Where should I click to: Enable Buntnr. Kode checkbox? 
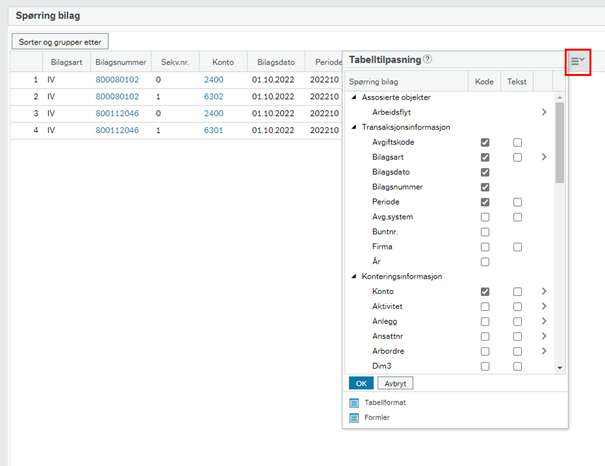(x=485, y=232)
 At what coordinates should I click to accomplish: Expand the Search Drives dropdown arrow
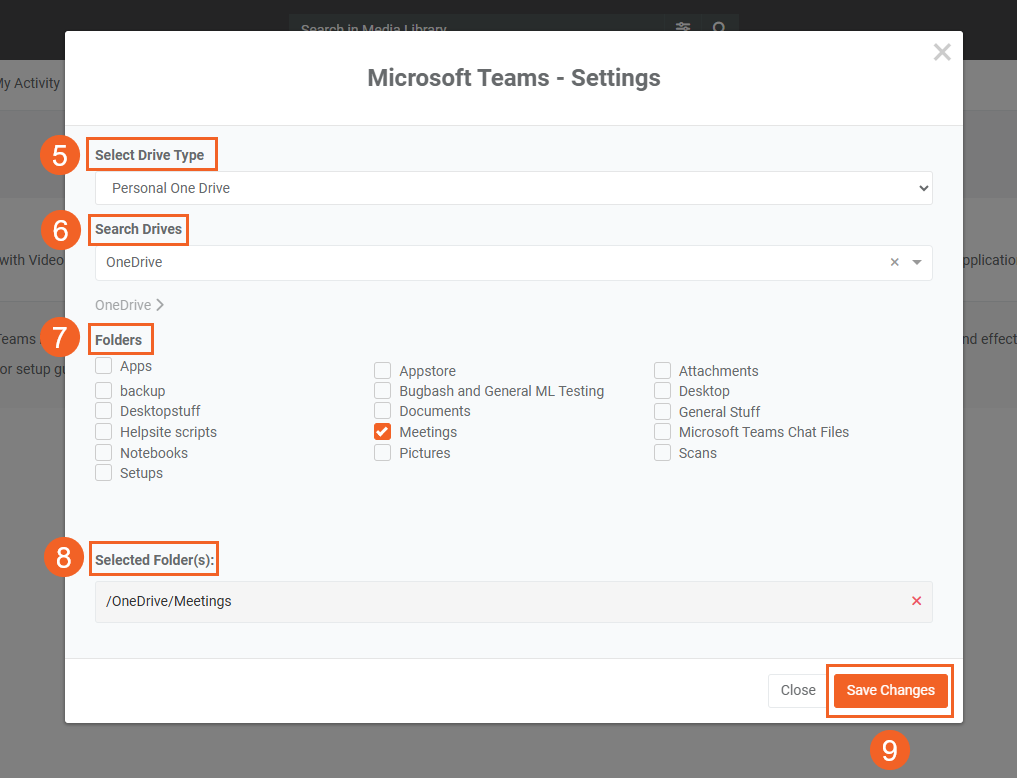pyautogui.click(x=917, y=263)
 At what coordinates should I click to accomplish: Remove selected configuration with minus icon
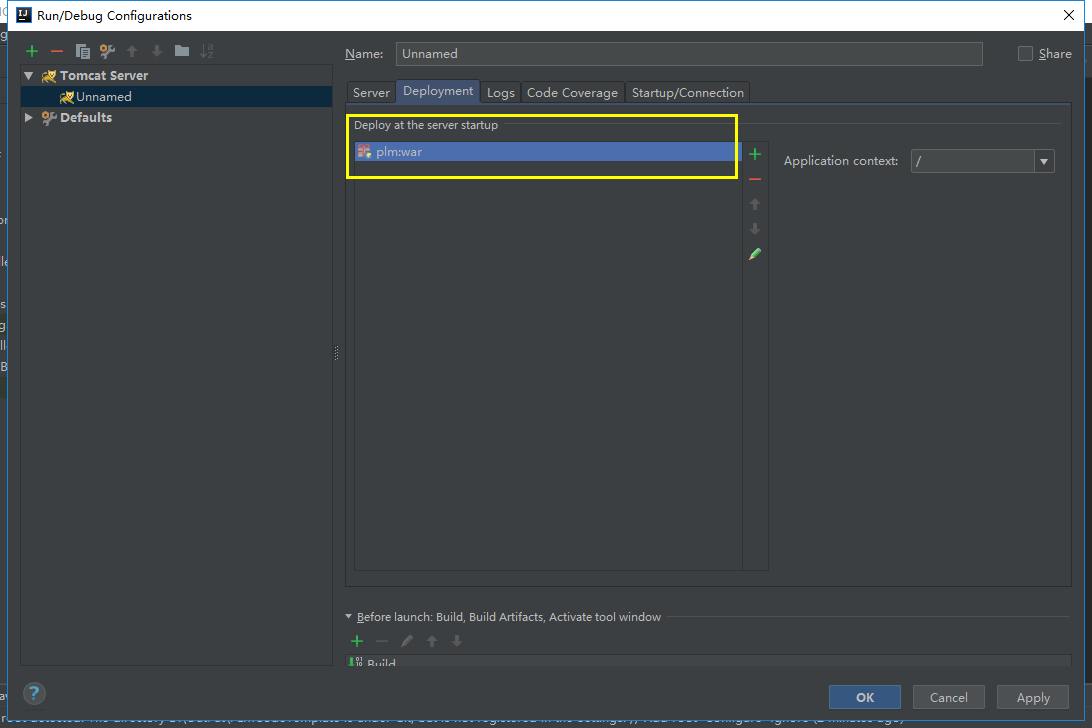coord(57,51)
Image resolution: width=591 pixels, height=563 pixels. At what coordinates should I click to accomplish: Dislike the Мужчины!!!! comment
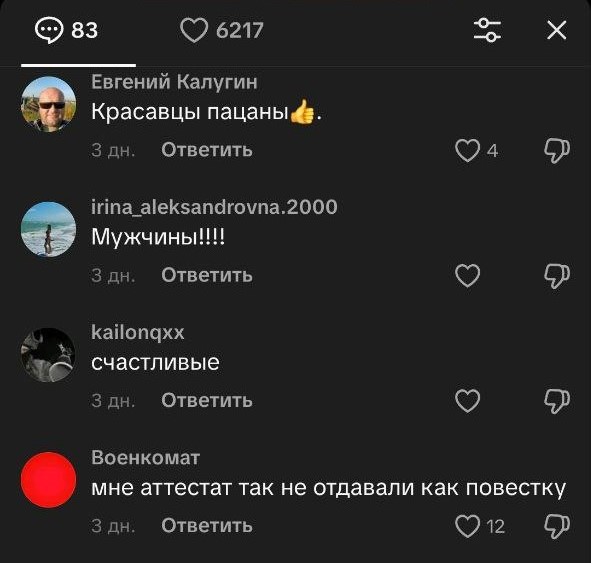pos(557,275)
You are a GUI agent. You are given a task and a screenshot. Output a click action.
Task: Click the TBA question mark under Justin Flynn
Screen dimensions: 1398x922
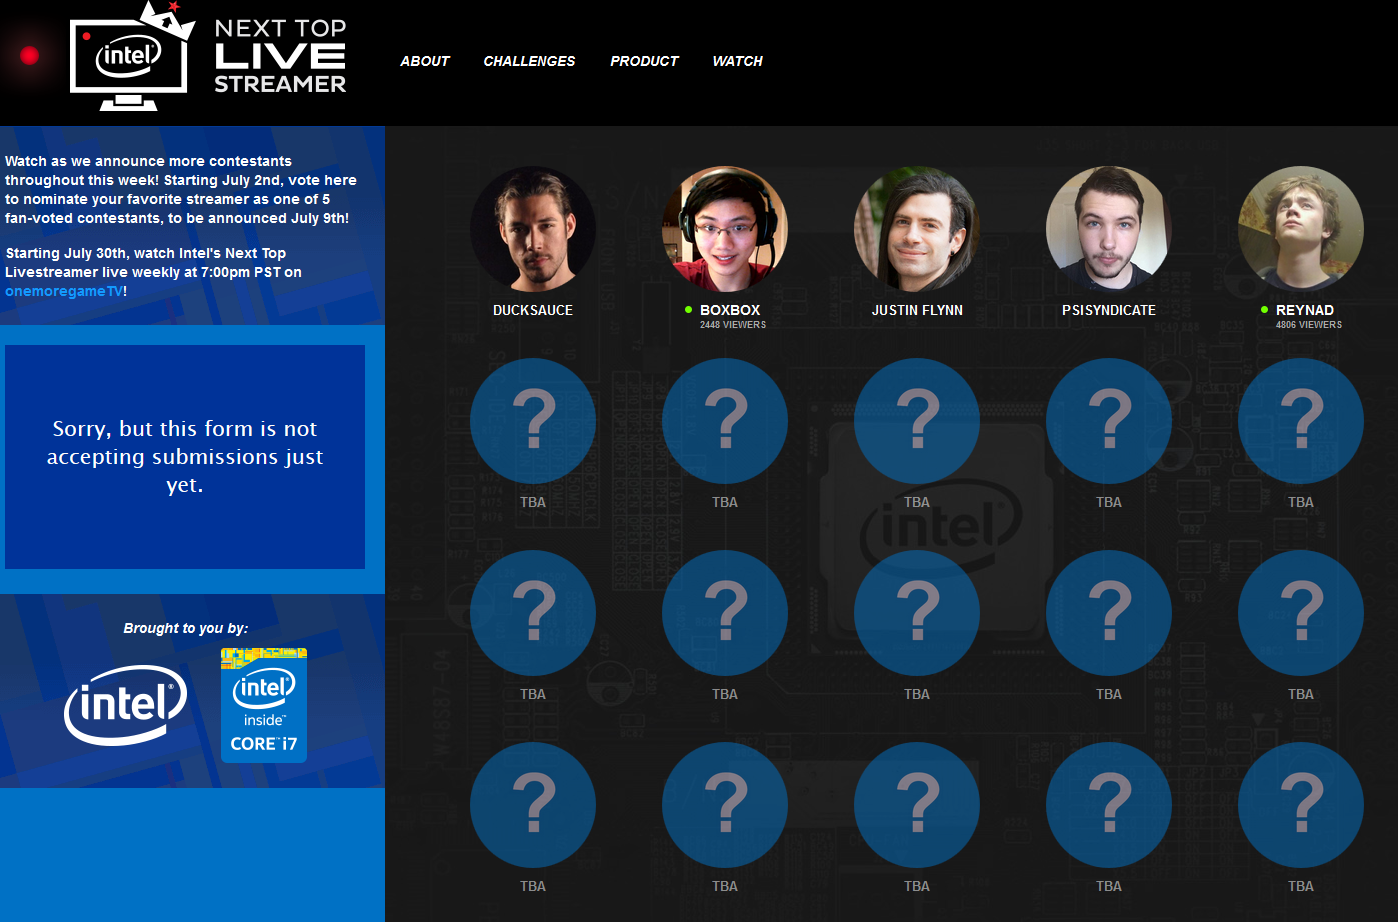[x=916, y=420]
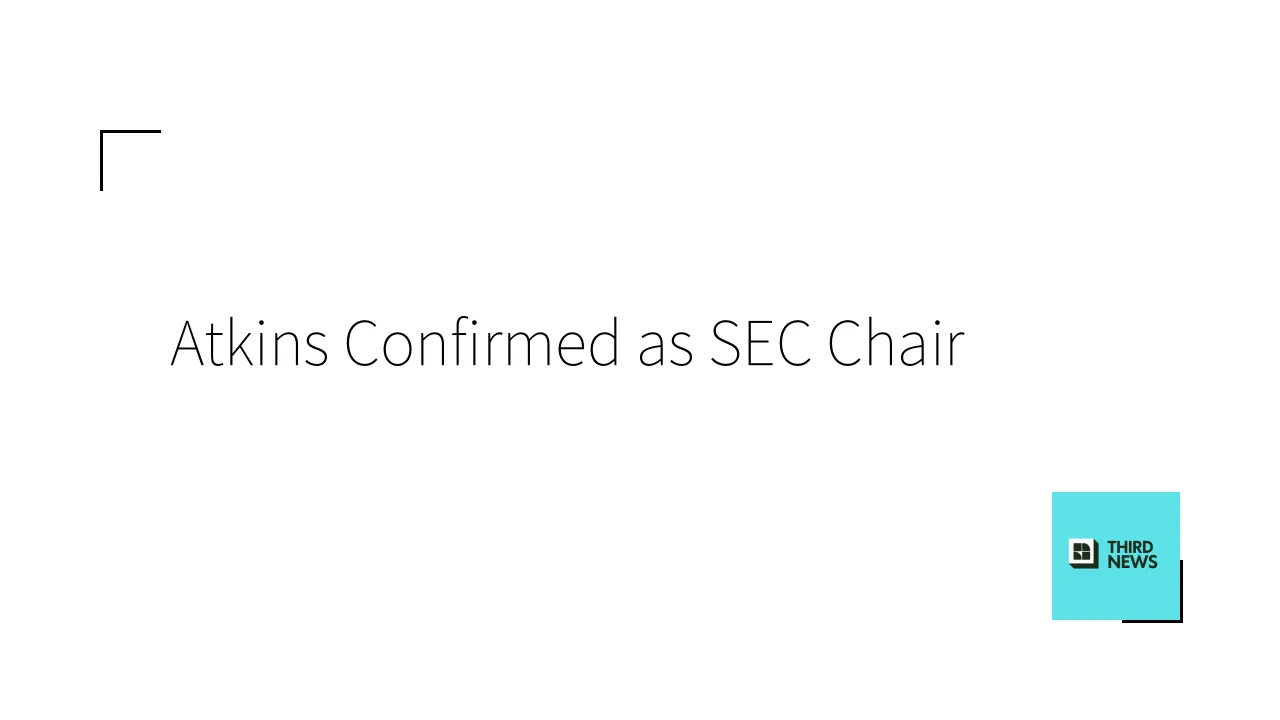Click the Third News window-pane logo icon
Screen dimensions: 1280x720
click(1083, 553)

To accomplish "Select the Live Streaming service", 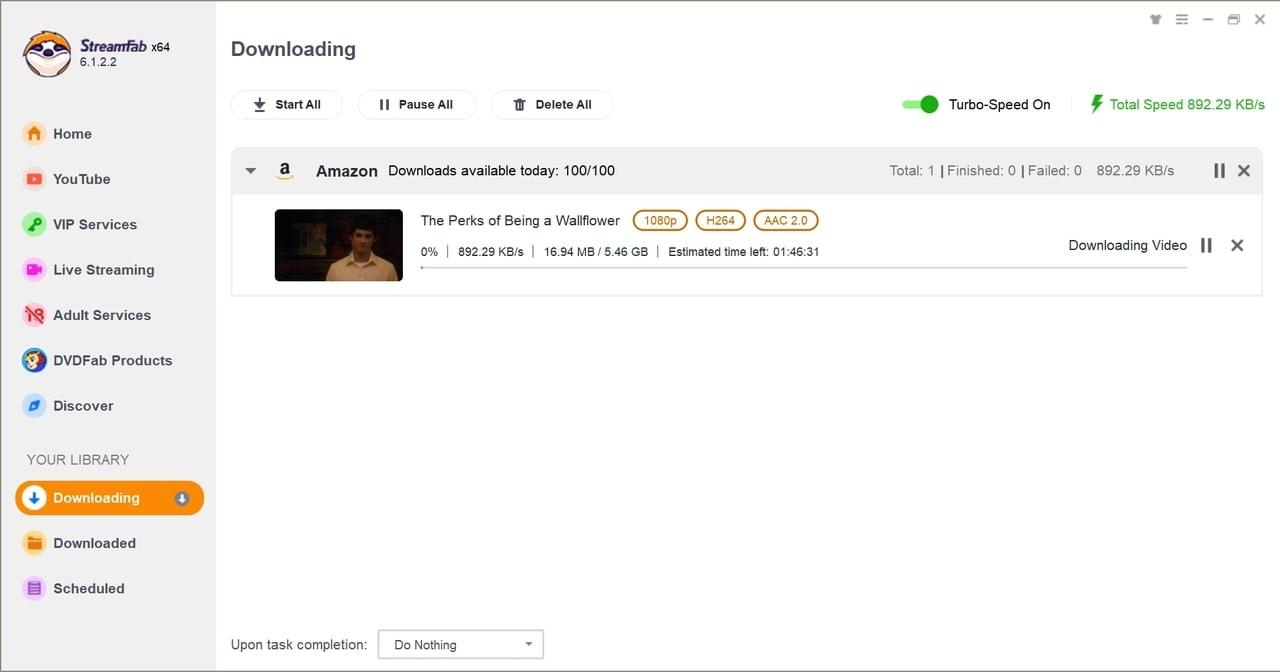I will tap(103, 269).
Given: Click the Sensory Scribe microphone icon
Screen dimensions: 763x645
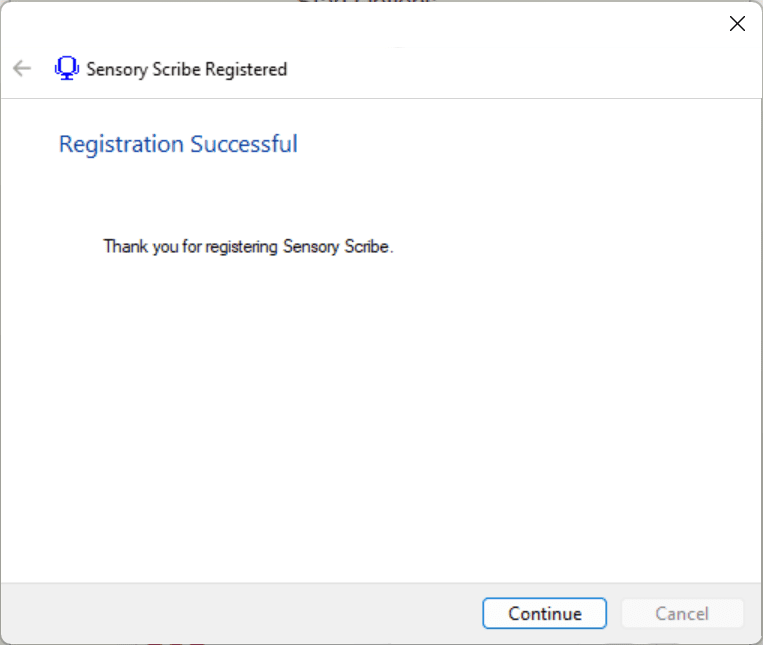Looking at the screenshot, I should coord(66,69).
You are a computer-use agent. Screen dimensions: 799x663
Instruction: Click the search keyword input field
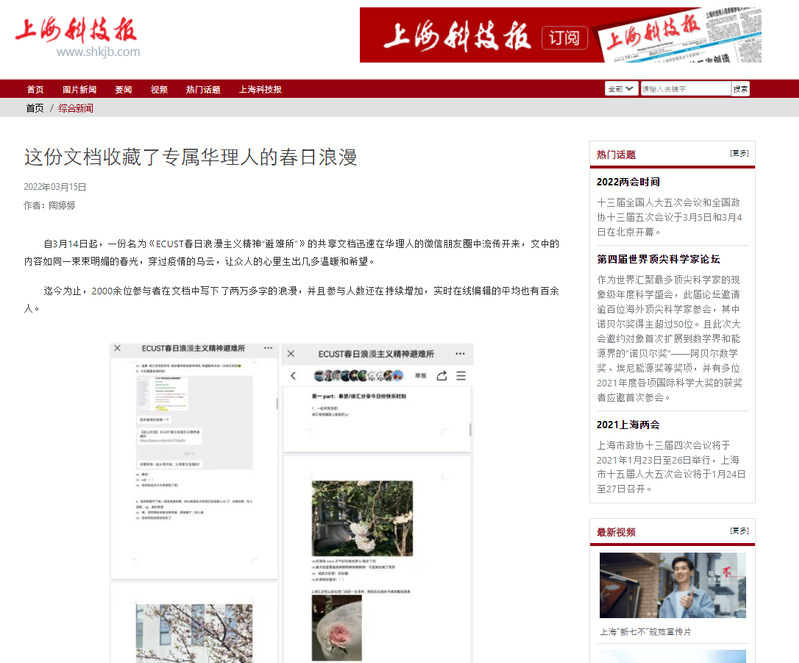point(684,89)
★ ★ ★ ★
# What is expected:
Leave every picture out and write out exactly the lines from the line with "Given: Click the" through the last line of the material.

# Task answer:
Given: Click the Sensory Scribe microphone icon
Screen dimensions: 763x645
Looking at the screenshot, I should coord(66,69).
You are a computer-use agent. Screen dimensions: 799x663
Instruction: Click the search keyword input field
point(684,89)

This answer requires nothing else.